Is it possible (by using another code) to make the output numeric in stead of factor, because I will predict 0 or 1 in my glm. Or do I have to use a code like
df$y <- as.numeric(as.factor(df$high_costs))
CodePudding user response:
Oh yes.
- You just need to reassign it to a new variable (or if you wish to go full rambo - reassign to df again, though I would strongly advise against this).
df_1 = df %>%
mutate(high_costs = case_when(Totalcosts>=4000~"1",
Totalcosts<4000~"0"
))
You could also have used ifelse()
syntax as well, but I do enjoy the SQL cross over with the case when usage too.
- Yes. First off, the easiest way. Drop the quotes.
df_1 = df %>%
mutate(high_costs = case_when(Totalcosts>=4000~1,
Totalcosts<4000~0
))
R will recognize these as numeric values.
A second approach, however, would be a little daisy chaining.
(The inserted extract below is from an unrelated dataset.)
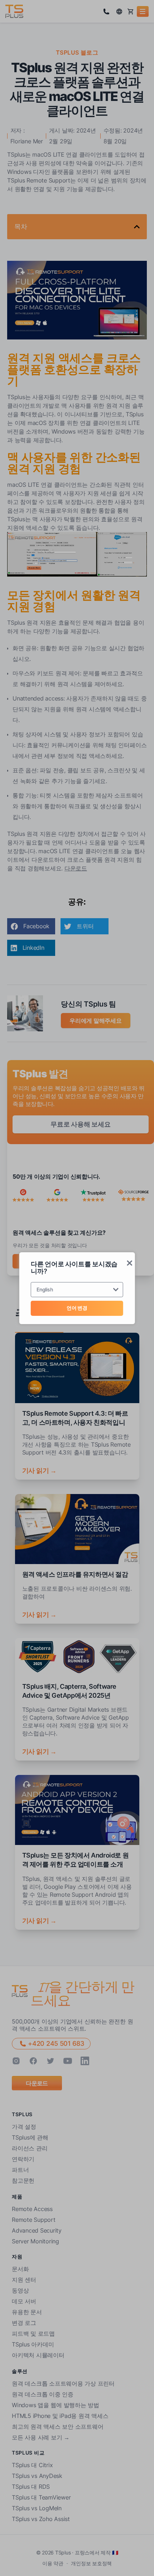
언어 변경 (77, 1308)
This is needed given what R is actually doing when it makes a character or numeric into a factor (https://www.guru99.com/r-factor-categorical-continuous.html#:~:text=Factor in R is a,integer data values as levels. - Note the second sentence in the highlighted portion)
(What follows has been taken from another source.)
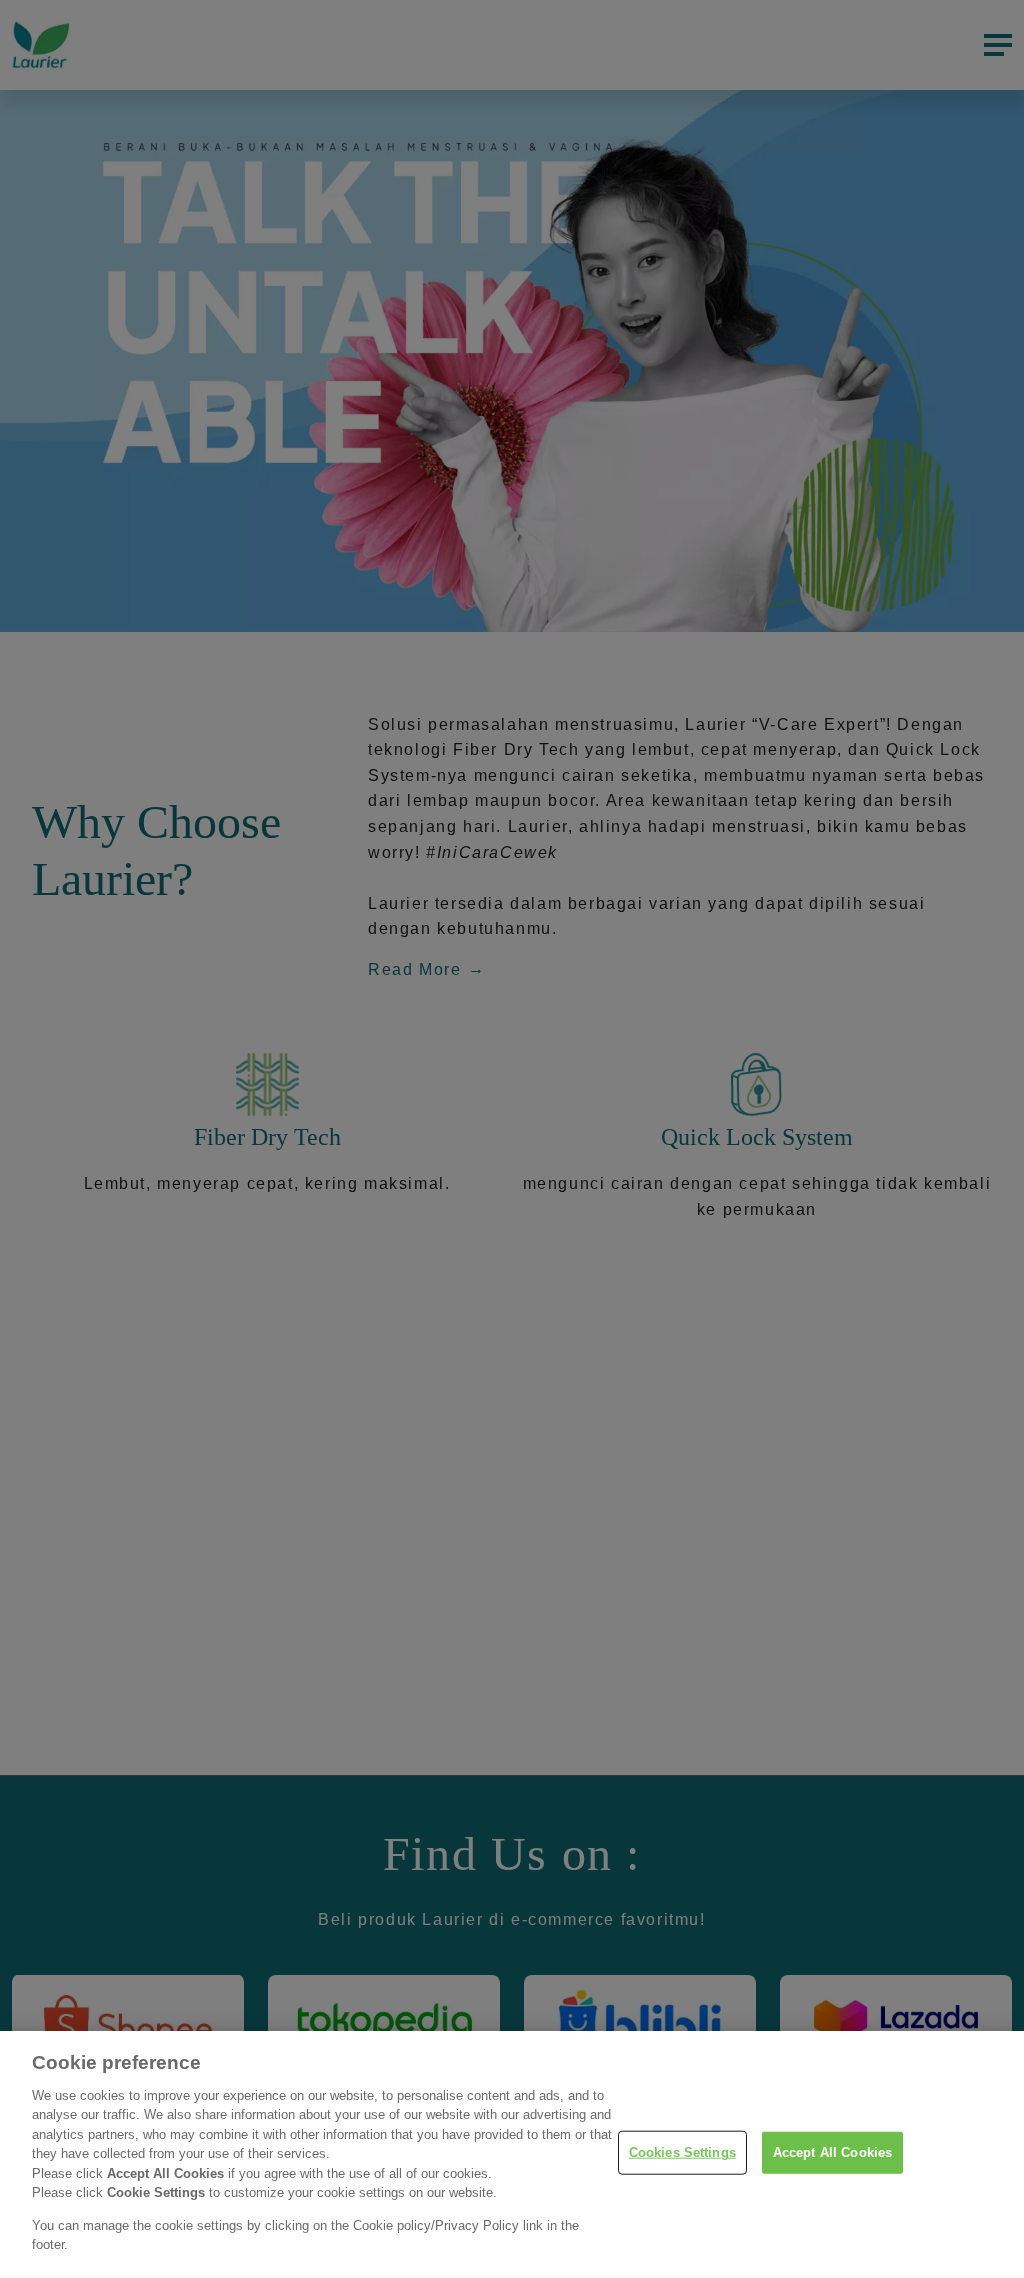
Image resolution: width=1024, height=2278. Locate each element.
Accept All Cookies (832, 2152)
So, you could do in multiple steps:
df %>%
mutate(high_costs = case_when(Totalcosts>=4000~"1",
Totalcosts<4000~"0"
),
high_costs = as.character(high_costs),
high_costs = as.numeric(high_costs))
Or, wrap all it once, which is harder on the eye, but requires less code.
df_1 = df %>%
mutate(high_costs = as.numeric(as.character(case_when(Totalcosts>=4000~1,
Totalcosts<4000~0
))))
'df$y <- as.numeric(as.factor(df$high_costs))' will not work they way you wish, unless you provide a better reason as to why you want a numeric factor value, something that is already being done by R by merit it of it being a factor. I strongly suggest you investigate the differences between characters & factors in R to gain further understanding as to why.